Which, of course, might be a scenario many evangelicals would enthusiastically welcome, since that would make Mike Pence president.

Nevertheless, both Hillary and President Barak Obama are today calling on all of us Americans to let by-gones be by-gones, and fall into formation behind Trump as he transitions from Trump Tower to 1600 Pennsylvania Avenue.

So, in the spirit of bipartisanship, burying the hatchet, the common good, and plain old American unity (whatever that is anymore), consider the things we American voters still have in common:

For example, some have complained that Donald Trump won with the hefty support of sexists and racists.  But do you realize Hillary Clinton's campaign was based on sexism and racism?  She wanted people to make her the first woman president, which is a very sexist notion, as if presidential gender really matters.  She said that only she could provide racial reconciliation.  Which was particularly odd, considering that many in the mainstream media are begrudgingly acknowledging that Trump couldn't have won without the support of blacks and Hispanics, especially in Florida.

Even though I didn't vote for Barak Obama, I did think it was kinda cool that America had finally elected a black man to the Oval Office, since I hoped that Obama would be a sort of balm on our nation's color-scarred history.  But as far as symbolism is concerned, Obama didn't live up to that hope, did he?  So what makes Clinton think she could live up to whatever symbolism a female president ideally represents?

Second, we Americans are more like-minded than stratification-obsessed liberal elites like to presume.  One look at the county-by-county election map, for example, shows that rural and suburban voters in New York State, for example, have a lot more in common with most rural and suburban voters in Texas than we previously thought.  They voted for Trump, while urban residents in each state's biggest cities voted for Hillary.  Which, actually, should make conservative activists anxious, as America's rural areas continue to lose population, while urban areas continue to grow. 

Third, even though lots of folks are either happy or angry today, recall that neither major-party candidate was popular with voters before yesterday.  After all, votes don't necessarily mean popularity.  Republicans are happy today that they won, but how many of them are actually pleased that Trump is the person who got voted into the presidency?  Indeed, I think one of the reasons why I'm neither dismayed nor happy about Trump's win is because I didn't want either him or Hillary to win.  Remember:  There's no such thing as the lesser of two evils, at least according to the Bible.

-- ENTRIES SUPPLIED --
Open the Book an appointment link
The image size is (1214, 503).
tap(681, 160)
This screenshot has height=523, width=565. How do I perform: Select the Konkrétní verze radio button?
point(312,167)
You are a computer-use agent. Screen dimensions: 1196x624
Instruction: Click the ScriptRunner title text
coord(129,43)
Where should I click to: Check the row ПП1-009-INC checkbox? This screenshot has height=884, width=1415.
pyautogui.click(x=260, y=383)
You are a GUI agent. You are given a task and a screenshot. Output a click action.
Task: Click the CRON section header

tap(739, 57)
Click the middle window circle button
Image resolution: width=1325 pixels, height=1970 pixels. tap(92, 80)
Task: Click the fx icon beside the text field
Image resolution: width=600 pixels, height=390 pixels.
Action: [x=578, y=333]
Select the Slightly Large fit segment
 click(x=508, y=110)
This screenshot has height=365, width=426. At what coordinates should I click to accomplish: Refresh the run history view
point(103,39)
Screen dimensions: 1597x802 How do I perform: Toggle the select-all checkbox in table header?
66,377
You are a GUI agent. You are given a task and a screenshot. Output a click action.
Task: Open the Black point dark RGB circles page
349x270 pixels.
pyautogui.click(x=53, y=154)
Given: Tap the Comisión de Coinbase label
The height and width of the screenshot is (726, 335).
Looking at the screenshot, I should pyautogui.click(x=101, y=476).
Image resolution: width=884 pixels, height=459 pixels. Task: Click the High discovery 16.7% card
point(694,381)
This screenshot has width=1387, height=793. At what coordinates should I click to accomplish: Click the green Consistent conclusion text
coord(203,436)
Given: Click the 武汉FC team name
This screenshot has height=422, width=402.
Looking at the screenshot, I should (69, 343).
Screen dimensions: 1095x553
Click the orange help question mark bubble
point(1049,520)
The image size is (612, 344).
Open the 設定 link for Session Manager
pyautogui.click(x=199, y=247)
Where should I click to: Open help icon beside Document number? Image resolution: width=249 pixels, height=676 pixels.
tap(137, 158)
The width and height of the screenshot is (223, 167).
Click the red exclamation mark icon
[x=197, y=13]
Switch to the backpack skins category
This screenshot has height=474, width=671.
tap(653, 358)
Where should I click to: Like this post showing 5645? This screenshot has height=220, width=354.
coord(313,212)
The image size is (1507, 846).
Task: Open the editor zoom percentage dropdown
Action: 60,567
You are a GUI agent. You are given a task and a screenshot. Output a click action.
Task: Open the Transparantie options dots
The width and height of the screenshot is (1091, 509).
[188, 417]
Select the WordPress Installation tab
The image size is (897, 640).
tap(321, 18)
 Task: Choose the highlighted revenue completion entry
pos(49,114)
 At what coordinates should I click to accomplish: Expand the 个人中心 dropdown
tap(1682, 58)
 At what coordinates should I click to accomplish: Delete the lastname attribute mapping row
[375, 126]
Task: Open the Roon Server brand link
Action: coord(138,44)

-- PROBLEMS TO SOLVE --
[1] According to the election commentary, which voters in New York State have much in common with most of their counterparts in Texas?
[2] Echo the passage of the election commentary that opens with the words containing "Which, of course, might" and closes with "1600 Pennsylvania Avenue.".
[3] Give what follows the final sentence of the election commentary.

-- THE RESULTS --
[1] Rural and suburban voters.

[2]
Which, of course, might be a scenario many evangelicals would enthusiastically welcome, since that would make Mike Pence president.

Nevertheless, both Hillary and President Barak Obama are today calling on all of us Americans to let by-gones be by-gones, and fall into formation behind Trump as he transitions from Trump Tower to 1600 Pennsylvania Avenue.

[3]
As I just indicated, religion certainly comes into play here, since many evangelicals - like me - couldn't bring ourselves to vote for Trump.  But many other professing Christians did, at least at the behest of some of the biggest celebrity names from our evangelical industrial complex.  So we still have a problem within the Christian faction of the American electorate that troubles both folks like me, and the liberals who mocked the duplicity with which people who claimed to follow Christ also followed somebody who said He didn't need to confess anything to God.

Okay; yeah, so, that's actually a big area of divisiveness, and it will likely be an easy one for many evangelicals to now ignore, since Trump won.  But at least we never-Trumpers are willing to give Trump a chance to prove us wrong.  If he manages to survive these next four grueling years in the White House, he will have had a golden opportunity to evolve into the kind of president America needs, instead of the kind of belligerent narcissist he's been proud of being up until now.

I've been praying that he, his wife, and his children would come to saving faith in Christ through the power of the Holy Spirit.

Now I'll be praying that God would use Trump for His glory and for the benefit of the United States.

In as merciful a way as possible.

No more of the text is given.